The best form of workers’ insurance is state insurance based on the following principles: (a) it should provide for the workers in all cases of incapacity (accidents, illness, old age, permanent disablement; extra provisions for working women during pregnancy and childbirth; benefits for widows and orphans upon the death of the bread-winner) or in case of loss of earnings due to unemployment; (b) insurance must include all wage-earners and their families; (c) all insured persons should receive compensations equal to their full earnings, and all expenditures on insurance must be borne by the employers and the state; (d) all forms of insurance should be handled by uniform insurance organisations of the territorial type and based on the principle of full management by the insured persons, themselves.

Lenin, Collected Works, vol. 17, p. 476.


5 thoughts on “Insurance policy – communist style

  1. “insurance must include all wage-earners and their families”

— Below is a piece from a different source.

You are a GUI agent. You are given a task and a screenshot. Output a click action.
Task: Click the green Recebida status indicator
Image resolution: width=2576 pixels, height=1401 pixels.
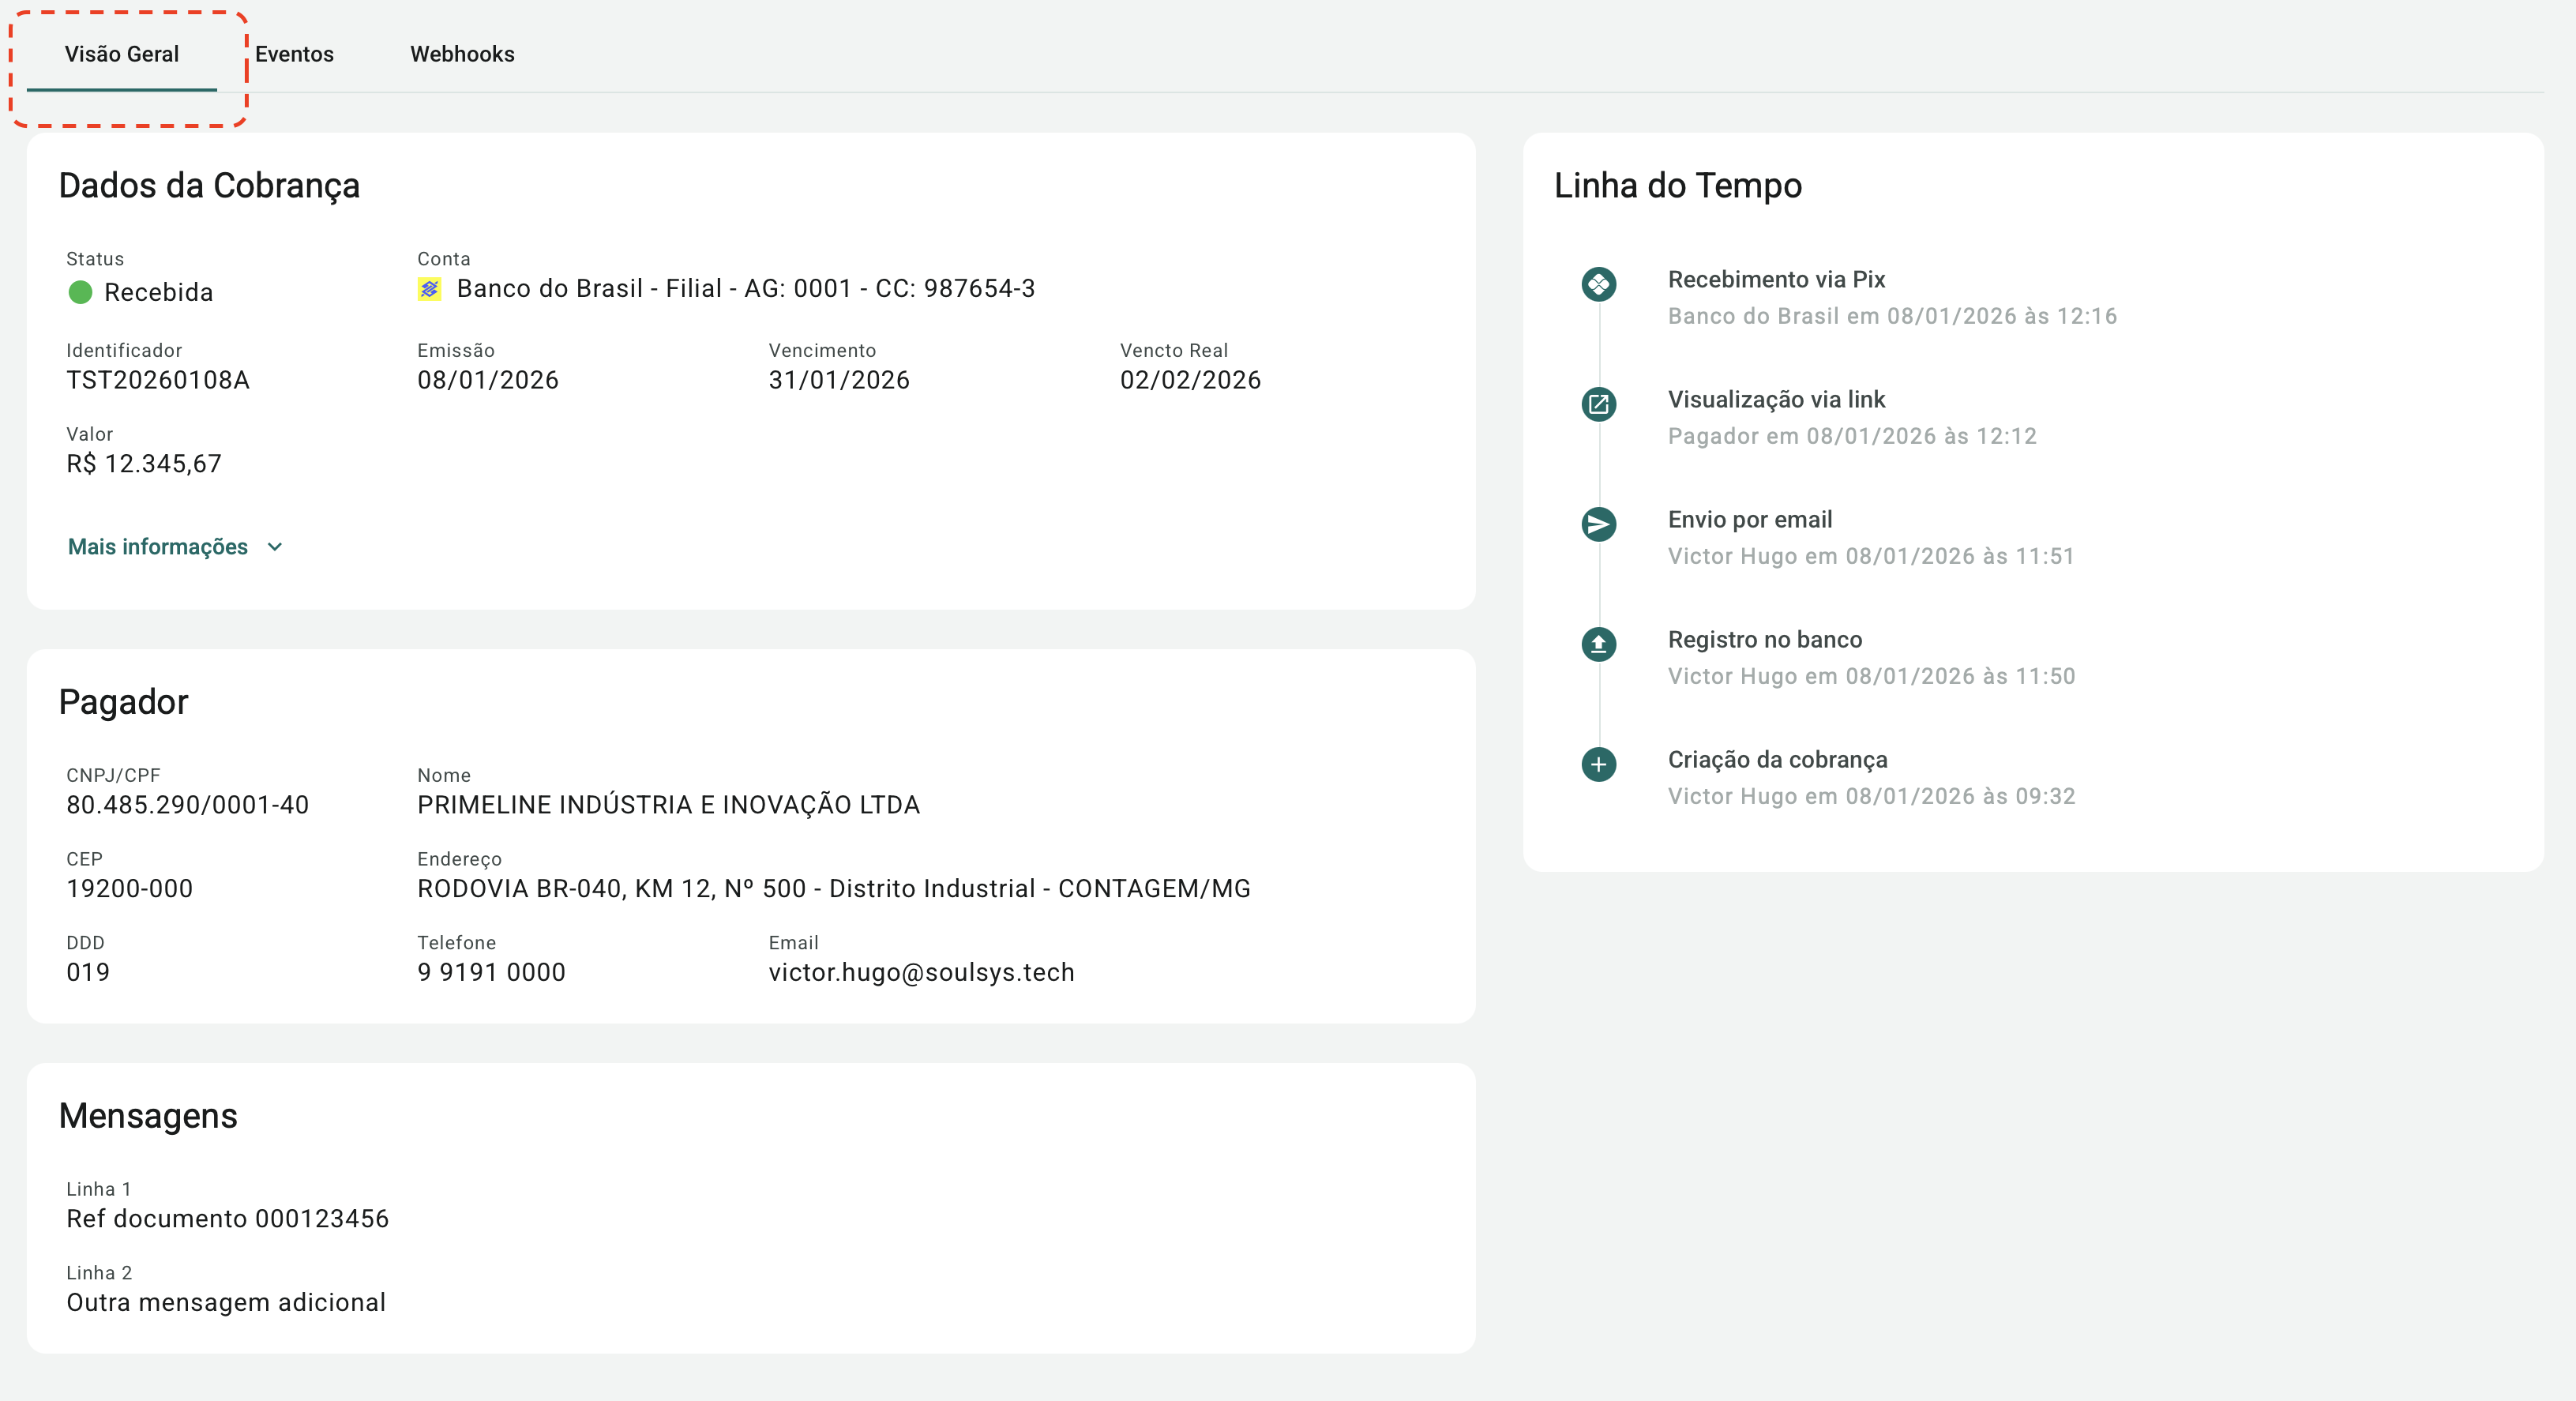(80, 292)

    Wage earners, yes? But what about volunteers, or stay at home mothers and fathers who do work for their families that go unpaid? Spivak bring up this question about Marxist analysis in her essay, i believe, “Feminism and Critical Theory.”

    Would there be insurance available to volunteer/non-paid workers?

    1. And consistent policies of the early Soviet governments included both subbotniks (volunteer labour groups) and tackling the unpaid nature of domestic (and thereby female) labour.

      1. A ha!

        Thanks Roland.

        I have 2 questions: Would the concept of the subbotniks be found in Marx’s Das Capital? Or would I need to go elsewhere? I plan in the following weeks to read Karl marx and Adam Smith side by side as I continue on my way of studying the relation of theology and economics

        2ndly, 2 weeks ago, I presented a paper by proxy (someone read it for me since I could not make it) on theology and economics ( I discussed FDR’s and the Tea Party’s approach to economics and theology). I feel it has potential, and I could use some critical feed back. I do not know what your schedule is like, but would you be willing to look over it if I emailed it to you?


  2. Rod, the subbotnik is implicitly there in Marx’s critique of the wage relation, which is structurally exploitative. Ultimately, the aim is tp get rid of the wage relation – hence subbotniks were seen as harbingers of a post wage economy (never quite happened, though). And yes, send the paper.